**PROBLEM STATEMENT:** Exactly the line that contains "Task: Click Reset what-if button" and the lines following it to the end of the data are to be reproduced, and nothing more.

Stored data entries
....................

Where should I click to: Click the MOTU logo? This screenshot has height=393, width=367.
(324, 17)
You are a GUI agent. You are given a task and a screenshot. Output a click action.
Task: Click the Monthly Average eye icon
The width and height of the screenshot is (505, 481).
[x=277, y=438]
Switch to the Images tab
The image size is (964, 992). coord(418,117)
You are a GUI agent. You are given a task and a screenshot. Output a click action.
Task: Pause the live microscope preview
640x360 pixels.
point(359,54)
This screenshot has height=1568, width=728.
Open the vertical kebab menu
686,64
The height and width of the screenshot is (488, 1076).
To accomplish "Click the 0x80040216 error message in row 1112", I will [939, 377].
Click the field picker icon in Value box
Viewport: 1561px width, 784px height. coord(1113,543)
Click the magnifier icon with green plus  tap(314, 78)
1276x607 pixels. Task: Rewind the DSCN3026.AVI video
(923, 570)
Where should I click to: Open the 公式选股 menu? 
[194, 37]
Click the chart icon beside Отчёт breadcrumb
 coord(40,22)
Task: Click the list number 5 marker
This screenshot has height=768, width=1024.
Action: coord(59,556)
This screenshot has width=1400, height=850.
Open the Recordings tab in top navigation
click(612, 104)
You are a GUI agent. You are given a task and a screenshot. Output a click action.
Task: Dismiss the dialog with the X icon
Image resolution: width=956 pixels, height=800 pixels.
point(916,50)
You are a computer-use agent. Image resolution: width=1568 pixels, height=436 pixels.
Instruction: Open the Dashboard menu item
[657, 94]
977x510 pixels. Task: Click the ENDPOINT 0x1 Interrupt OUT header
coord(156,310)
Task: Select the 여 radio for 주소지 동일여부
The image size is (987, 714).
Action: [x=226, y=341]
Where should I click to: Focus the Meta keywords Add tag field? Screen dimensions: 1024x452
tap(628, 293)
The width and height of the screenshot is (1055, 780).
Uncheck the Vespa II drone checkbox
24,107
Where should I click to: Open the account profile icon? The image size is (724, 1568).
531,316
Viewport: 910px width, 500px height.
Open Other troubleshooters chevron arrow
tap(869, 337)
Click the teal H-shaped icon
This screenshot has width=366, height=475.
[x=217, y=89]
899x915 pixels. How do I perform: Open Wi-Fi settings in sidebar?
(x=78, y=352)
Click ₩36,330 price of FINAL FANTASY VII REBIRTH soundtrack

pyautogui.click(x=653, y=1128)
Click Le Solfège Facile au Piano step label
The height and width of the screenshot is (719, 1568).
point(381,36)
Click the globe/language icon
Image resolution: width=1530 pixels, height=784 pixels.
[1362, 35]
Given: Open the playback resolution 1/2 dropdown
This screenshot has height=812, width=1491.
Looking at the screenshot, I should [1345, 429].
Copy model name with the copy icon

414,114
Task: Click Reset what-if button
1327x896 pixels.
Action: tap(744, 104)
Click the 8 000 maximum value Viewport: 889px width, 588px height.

....................

**EXERCISE RESPONSE:**
Task: Click Reset what-if button
1327x896 pixels.
Action: tap(744, 104)
Click the 8 000 maximum value Viewport: 889px width, 588px height.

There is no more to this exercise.